There appears to be an association between sinusitis and asthma. The effect on bronchial hyperresponsiveness of clinical therapy for sinusitis in children may help to decipher whether sinusitis and asthma are independent manifestations of the same disease.


To evaluate the effect of clinical treatment for sinusitis in patients with rhinitis and/or asthma on symptoms and on bronchial hyperresponsiveness to methacholine.

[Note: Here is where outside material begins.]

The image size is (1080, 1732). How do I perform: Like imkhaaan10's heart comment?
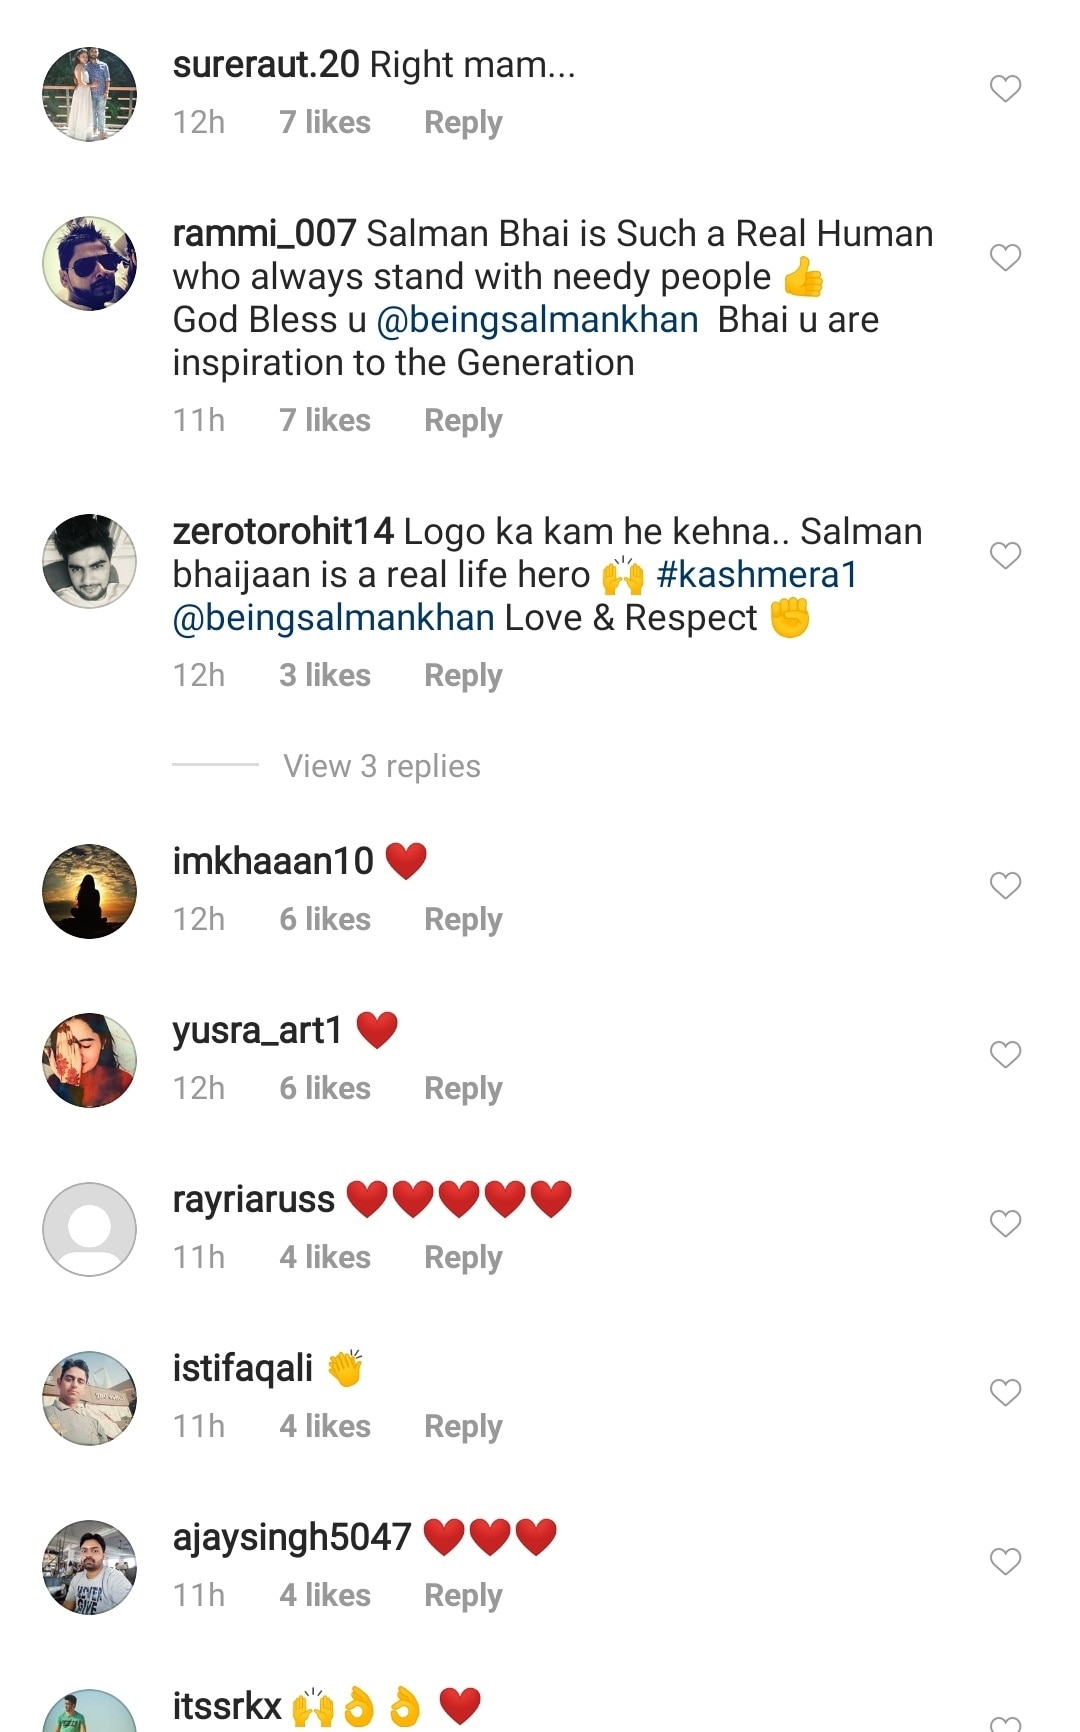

Open label, randomized, non-treatment control in a teaching hospital in São Paulo, Brazil. Forty-six atopic and 20 normal children were studied. The atopic children consisted of 18 with allergic rhinitis (12 without sinusitis and 6 with sinusitis), and 28 children with rhinitis with asthma (13 with normal sinus radiographs and 15 with complete opacification of the maxillary sinuses). Methacholine PC20 was determined before and 30 days after treatment with nasal saline, sulfamethoxazole-trimethoprim, antihistamine/decongestant, and five days of prednisone. Sinus radiographs were also repeated.

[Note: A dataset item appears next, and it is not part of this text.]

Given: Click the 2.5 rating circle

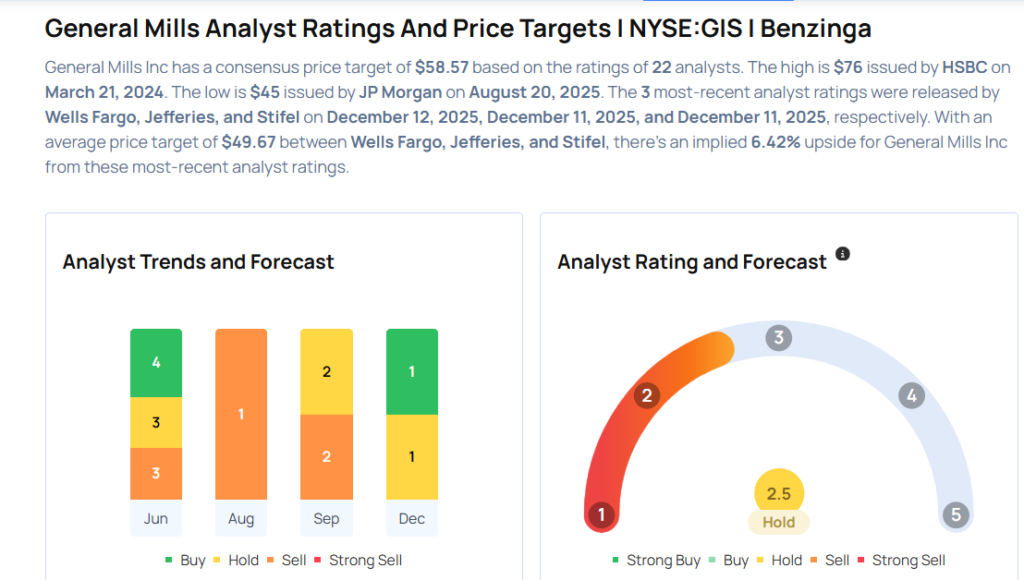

The only patients with increase in methacholine PC20 were patients with rhinitis and asthma with opacified maxillary sinuses at entry and who at 30 days had normal sinus radiographs (P < .05).


In this study, children with allergic rhinitis and sinusitis with asthma improved their bronchial hyperresponsiveness to methacholine and decreased their symptoms with appropriate response of their sinuses to clinical therapy.